== STUDY MATERIAL ==

--

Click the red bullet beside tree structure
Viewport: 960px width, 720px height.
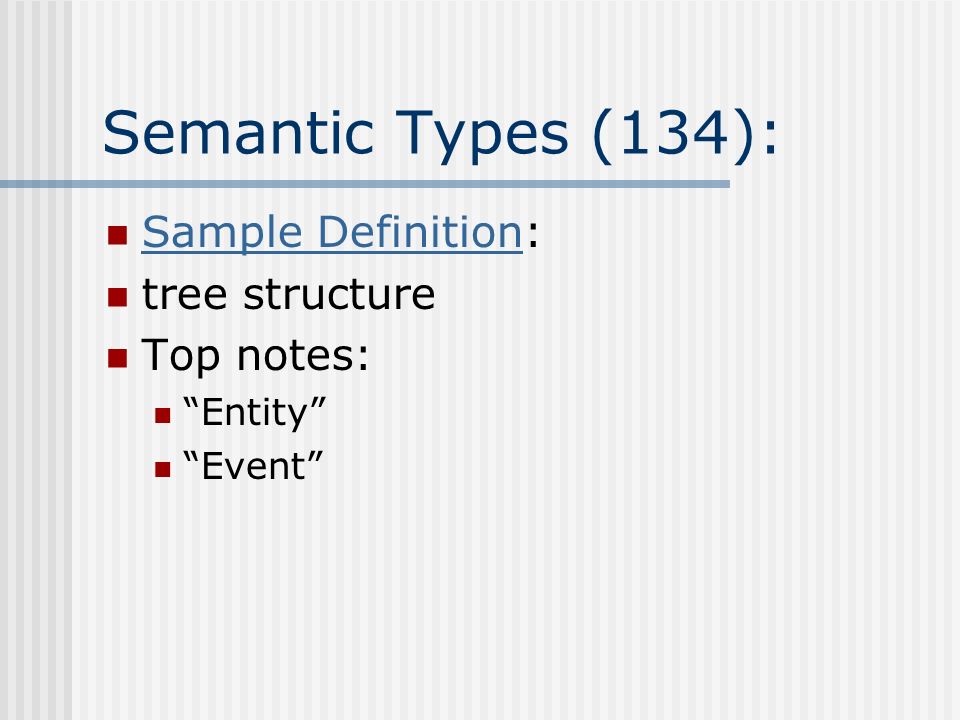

--

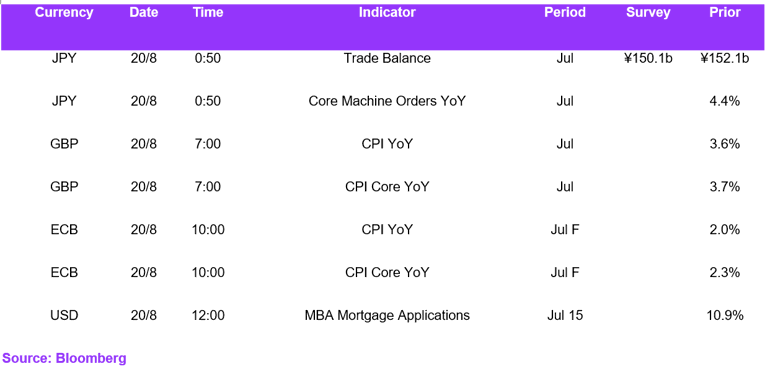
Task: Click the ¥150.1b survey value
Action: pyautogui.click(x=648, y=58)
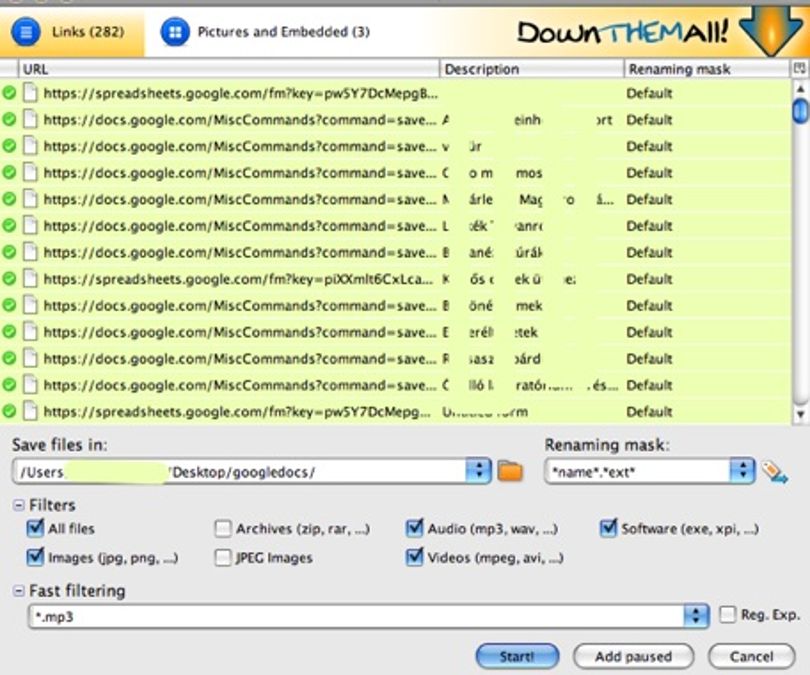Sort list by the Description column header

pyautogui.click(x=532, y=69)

--

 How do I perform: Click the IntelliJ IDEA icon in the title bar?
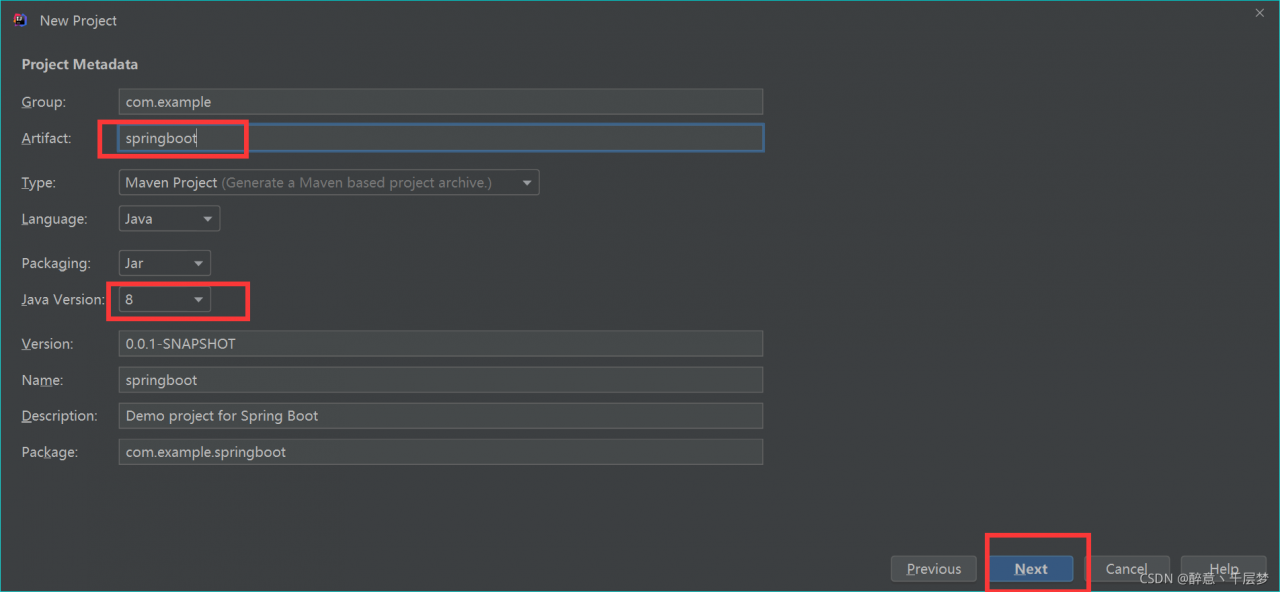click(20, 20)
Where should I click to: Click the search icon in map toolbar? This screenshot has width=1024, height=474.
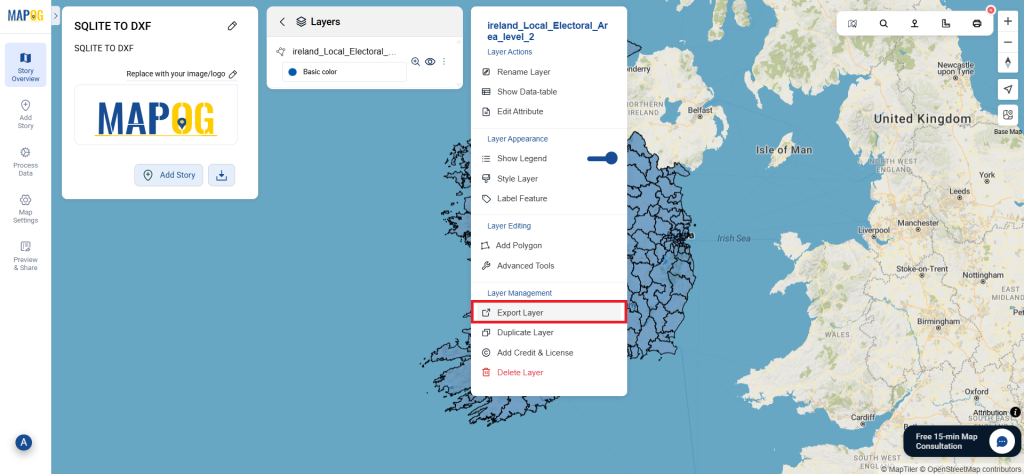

--

== WHAT YOU ARE ASKED TO DO ==
Your reply is to repeat, unchanged, the lines above running from the one with "Click the red bullet beside tree structure" up to and including the one with "Viewport: 960px width, 720px height.".

== ANSWER TO THIS PROBLEM ==
Click the red bullet beside tree structure
Viewport: 960px width, 720px height.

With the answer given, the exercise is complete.